A busy couple of weeks, partly because Arthur was off for half of it on holiday. There are some new projects on the horizon, which will continue to keep us fully occupied and so I've been keen to keep the pace up in tying up loose ends and putting a couple of earlier things to bed.

Since getting back, Arthur has re-jigged the My Baby's Got LED programming fixture and glued the pogo pins into place. That's back with me now to carry on with getting the software side working so that we can easily get a board programmed after it's manufactured. I have given it a quick test already though, as one board I was shipping out hadn't already been programmed.

In other My Baby's Got LED activity, Arthur also finished up the mounting board designs and got them checked into Github.

There's another episode out in our teleprinter restoration diary. Fresh from our success last time in controlling it from a computer and getting it printing, this time there was a lot of dismantling to work on getting the switch between letters and figures modes working better:

Continuing our new product thoughts of late, we've broken ground on two(!) new products.

Arthur has been looking at whether we can turn the My First PCB workshop into a pay-what-you-feel course for people to follow in their own time rather than when the workshops are scheduled.

That resulted in a couple of firsts for him: designing his first pcb in Kicad, and also made his first pull request with the updates to the course notes that he made in the process.

And I've spun up a new repo for Mersey Dot, our next IoT device. I've made a start on the PCB design, but most of the work so far has been in confirming that it will work well with an ESP8266 chip (given we've already got those in stock, so (a) we should use them and (b) we don't have to worry about the global chip shortage for that bit), alongside some investigation into the software to run on it.

Alongside all of this I've been thinking more broadly about the direction of the company and how we can do more.

That "do more" phrase isn't the best, but the alternatives that come to mind are terms like "accelerate" or "increase our impact" and they don't sit well with what I'm trying to convey.

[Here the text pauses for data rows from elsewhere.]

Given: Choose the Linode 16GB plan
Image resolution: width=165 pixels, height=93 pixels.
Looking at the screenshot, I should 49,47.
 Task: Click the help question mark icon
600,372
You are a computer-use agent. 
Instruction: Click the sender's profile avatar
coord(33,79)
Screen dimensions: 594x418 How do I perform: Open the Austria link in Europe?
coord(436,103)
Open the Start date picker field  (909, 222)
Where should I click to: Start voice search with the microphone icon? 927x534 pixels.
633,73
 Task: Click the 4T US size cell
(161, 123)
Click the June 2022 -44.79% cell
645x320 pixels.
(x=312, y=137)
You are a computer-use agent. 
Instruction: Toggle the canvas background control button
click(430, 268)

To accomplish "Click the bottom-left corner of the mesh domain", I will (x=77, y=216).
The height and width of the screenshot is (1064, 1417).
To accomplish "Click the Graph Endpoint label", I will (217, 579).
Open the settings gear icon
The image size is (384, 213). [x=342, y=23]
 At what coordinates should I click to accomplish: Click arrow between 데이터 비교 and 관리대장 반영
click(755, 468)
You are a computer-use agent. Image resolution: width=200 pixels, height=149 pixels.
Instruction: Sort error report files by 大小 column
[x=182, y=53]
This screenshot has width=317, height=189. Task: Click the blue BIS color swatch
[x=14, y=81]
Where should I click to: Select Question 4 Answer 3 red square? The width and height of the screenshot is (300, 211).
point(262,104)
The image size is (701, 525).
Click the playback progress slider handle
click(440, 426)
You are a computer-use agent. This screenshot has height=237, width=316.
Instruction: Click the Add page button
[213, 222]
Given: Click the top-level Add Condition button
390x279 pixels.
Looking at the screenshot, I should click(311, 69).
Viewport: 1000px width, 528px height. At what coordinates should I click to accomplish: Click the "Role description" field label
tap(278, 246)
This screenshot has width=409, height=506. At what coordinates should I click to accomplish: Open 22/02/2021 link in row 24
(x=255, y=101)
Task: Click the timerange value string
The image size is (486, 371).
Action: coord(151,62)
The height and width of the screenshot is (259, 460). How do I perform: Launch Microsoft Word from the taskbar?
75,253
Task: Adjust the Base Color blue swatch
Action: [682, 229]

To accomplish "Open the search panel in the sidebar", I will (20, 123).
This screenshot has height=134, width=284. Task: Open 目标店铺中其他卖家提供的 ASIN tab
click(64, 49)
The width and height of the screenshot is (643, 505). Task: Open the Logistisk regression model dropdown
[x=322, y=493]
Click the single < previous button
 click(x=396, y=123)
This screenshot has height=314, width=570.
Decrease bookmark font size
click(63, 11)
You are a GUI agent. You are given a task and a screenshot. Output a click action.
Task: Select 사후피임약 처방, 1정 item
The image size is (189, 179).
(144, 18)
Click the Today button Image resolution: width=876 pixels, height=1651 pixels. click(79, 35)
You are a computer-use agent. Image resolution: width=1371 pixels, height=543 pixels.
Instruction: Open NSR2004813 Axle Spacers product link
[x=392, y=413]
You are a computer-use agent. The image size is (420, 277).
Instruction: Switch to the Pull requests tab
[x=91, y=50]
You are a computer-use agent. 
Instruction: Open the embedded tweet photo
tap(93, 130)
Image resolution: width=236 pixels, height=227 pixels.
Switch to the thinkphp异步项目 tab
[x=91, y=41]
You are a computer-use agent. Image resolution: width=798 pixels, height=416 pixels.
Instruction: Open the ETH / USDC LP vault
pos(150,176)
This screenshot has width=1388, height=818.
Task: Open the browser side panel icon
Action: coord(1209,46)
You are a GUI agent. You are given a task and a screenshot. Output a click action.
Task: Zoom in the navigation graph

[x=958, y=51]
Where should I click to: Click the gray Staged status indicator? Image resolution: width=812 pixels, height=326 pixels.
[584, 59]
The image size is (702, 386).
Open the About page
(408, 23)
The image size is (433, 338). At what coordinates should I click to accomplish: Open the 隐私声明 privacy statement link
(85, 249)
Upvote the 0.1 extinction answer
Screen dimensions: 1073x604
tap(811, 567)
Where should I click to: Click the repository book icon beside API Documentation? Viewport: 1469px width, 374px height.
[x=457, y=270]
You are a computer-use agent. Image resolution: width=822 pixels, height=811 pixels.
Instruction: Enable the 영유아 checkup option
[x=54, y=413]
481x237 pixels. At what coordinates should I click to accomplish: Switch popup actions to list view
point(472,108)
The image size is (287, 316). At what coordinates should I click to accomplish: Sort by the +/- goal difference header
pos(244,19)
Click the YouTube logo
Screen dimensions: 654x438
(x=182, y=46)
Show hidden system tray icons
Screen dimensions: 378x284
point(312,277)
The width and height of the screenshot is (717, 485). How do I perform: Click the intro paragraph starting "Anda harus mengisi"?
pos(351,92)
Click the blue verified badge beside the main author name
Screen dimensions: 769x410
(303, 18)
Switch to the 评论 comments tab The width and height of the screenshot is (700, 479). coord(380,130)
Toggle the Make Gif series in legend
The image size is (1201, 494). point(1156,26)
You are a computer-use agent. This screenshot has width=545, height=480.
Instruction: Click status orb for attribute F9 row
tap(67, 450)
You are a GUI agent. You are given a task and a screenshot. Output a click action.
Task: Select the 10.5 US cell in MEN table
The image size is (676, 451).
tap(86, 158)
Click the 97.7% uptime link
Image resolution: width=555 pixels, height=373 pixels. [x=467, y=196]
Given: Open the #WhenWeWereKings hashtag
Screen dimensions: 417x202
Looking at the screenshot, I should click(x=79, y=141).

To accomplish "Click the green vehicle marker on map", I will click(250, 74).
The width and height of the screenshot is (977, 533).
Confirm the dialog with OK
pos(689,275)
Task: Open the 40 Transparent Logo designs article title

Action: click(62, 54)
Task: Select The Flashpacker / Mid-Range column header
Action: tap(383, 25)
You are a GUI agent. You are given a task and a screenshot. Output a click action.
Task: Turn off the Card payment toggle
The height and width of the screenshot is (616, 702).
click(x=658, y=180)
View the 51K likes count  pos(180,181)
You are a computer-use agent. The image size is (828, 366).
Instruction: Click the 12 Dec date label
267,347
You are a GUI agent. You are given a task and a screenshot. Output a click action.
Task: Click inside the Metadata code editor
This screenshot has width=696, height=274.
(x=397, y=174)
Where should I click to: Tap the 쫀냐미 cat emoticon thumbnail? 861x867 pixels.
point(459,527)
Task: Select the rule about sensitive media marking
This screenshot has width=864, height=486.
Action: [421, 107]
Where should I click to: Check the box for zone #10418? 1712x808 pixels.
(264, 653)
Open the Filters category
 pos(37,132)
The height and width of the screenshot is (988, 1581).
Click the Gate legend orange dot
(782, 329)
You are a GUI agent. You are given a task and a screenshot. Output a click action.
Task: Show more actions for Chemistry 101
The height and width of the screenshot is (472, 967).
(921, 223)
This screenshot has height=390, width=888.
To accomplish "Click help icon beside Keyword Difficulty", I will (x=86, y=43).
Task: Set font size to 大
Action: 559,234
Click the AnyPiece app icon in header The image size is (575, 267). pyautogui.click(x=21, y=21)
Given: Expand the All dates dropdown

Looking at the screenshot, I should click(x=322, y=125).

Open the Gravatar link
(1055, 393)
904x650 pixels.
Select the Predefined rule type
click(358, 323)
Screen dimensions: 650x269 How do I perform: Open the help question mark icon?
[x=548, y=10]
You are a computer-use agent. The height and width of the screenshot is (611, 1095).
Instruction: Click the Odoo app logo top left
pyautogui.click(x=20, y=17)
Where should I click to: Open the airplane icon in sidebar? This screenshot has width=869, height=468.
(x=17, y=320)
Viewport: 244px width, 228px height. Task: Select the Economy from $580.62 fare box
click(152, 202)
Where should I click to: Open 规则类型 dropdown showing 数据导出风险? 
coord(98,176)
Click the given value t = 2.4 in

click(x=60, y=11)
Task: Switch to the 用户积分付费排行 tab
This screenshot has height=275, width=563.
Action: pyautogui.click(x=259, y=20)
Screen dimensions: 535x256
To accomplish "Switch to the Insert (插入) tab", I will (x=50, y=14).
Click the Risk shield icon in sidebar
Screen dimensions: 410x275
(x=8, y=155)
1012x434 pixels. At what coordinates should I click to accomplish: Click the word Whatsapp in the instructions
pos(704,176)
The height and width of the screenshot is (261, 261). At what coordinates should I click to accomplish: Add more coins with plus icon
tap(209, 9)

I prefer Rachel Coldicutt's approach when she says:

"I wasn’t sure exactly what we would do, but I knew I wanted it to be careful, productive, and collective. And I knew I wanted to do it slowly."

However, I'm also mindful that there is much good work to be done, and I'd like MCQN Ltd to be contributing more.

In particular, I read Sarah Miller's All The Right Words On Climate Have Already Been Said. She's right. All the words have been said.

That made me reflect on the work we're doing, and how much of it is moving us towards a better future. I think back to when I read the Green Marketing Manifesto and started work on Mazzini. That was in 2008 and it's now 2021 and very little has changed; beyond me abandoning that work after realising that I didn't care enough about the data, so that wasn't a solution that was going to scale anywhere.

The hair shirt environmental approach has been present my entire life and been beaten at every turn by consumerism, so I still believe that we need the moving-towards-more-sustainable-and-equitable-electronic-products approach that I'm taking, but is it enough, or are we not making progress with it quickly enough, or...?

There's also ibal46, a climate/energy-related research project that I've been prodding at for a decade now. It's accelerated now that the company is on a stronger footing, which has allowed for more investment into it (which sounds very grand, but is mostly just being able to spare a few hundred pounds in kit). I need to find ways to push that forward to either a working prototype—which will unblock the list of further development and business development tasks that I've been building over the years—or a decision that it isn't workable, allowing me to put the idea to bed.

Our client work does take us in the right direction at times. The ongoing two-days-per-week is building air quality monitors, and we might be starting some battery grid storage work soon. That's all good work to be doing.

The limiting factors are still my time and the mix of skillsets within the business. There'll always be a primary need in the company for technical—software/electronics/design—skills so one option would be to find a recent graduate (or someone around that level) to take some of the workload from me. That's also an area that Arthur can cover, so finding someone to take the sales/marketing role is my initial focus.

Given how tiny the company is, there's a decent flexibility in moulding the role to suit who we hire, and on some level all of the roles are hybrid across a few responsibilities. I guess that's why I'm describing it as "sales/marketing" rather than "sales" or "marketing".

I'll be firming up the search over the coming weeks, but am happy to have a chat with anyone who (knows someone who) might be suitable.